GM's Barra insists the need to remain competitive on new technologies and cut costs are intertwined. In a memo sent to employees on Halloween, she said the leadership team is focused on improving the company's free cash-flow — essentially the money GM is able to keep after all expenditures, like in a savings account.
“Free cash-flow is an important measure of how much we can invest in new products and technologies, and provide returns to our investors in the form of dividends,” Barra wrote. “Without a strong cash position, we cannot be the agile, innovative industry leader we need to be as we realize our longer-term vision.”

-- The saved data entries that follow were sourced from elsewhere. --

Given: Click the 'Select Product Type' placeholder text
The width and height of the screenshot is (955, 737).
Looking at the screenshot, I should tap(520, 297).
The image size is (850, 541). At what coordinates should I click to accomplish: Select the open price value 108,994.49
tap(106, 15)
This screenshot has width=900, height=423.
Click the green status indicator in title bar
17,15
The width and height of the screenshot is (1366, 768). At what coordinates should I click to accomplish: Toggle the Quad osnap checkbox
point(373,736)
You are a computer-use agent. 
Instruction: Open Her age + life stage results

Providing returns to investors while still pouring money into what GM has said will prop up its vision for the future — driverless and emission-free vehicles — will be important to maintain for the Detroit automaker, a company that has lauded itself as shareholder-friendly after emerging from federally induced bankruptcy in 2009.
“Companies are in the business, in the long run, of creating value for shareholders,” said Mark Wakefield, an analyst for Alix Partners. “Driving cash and cash flow means you give me a dollar and I give you two dollars back.”
GM is aiming to end the year with $4 billion in free cash flow. It had negative $300 million at the end of the third quarter, though seasonally most of GM's cash flow comes in the last three months of the year when new products hit dealer lots.
The Detroit automaker is also planning to spend $1 billion this year on its GM Cruise LLC operation, the company's self-driving vehicle development arm. And $500 million of that will be spent largely on hiring in the fourth quarter, Barra told investors after GM released its third-quarter earnings.
“This isn't really about cutting overall staff, it's about realigning,” said Ramsey. “Look at what GM and Ford have committed to, with bit bets on electrification and autonomy. To make people believe what they're saying, they need to re-balance the workforce.”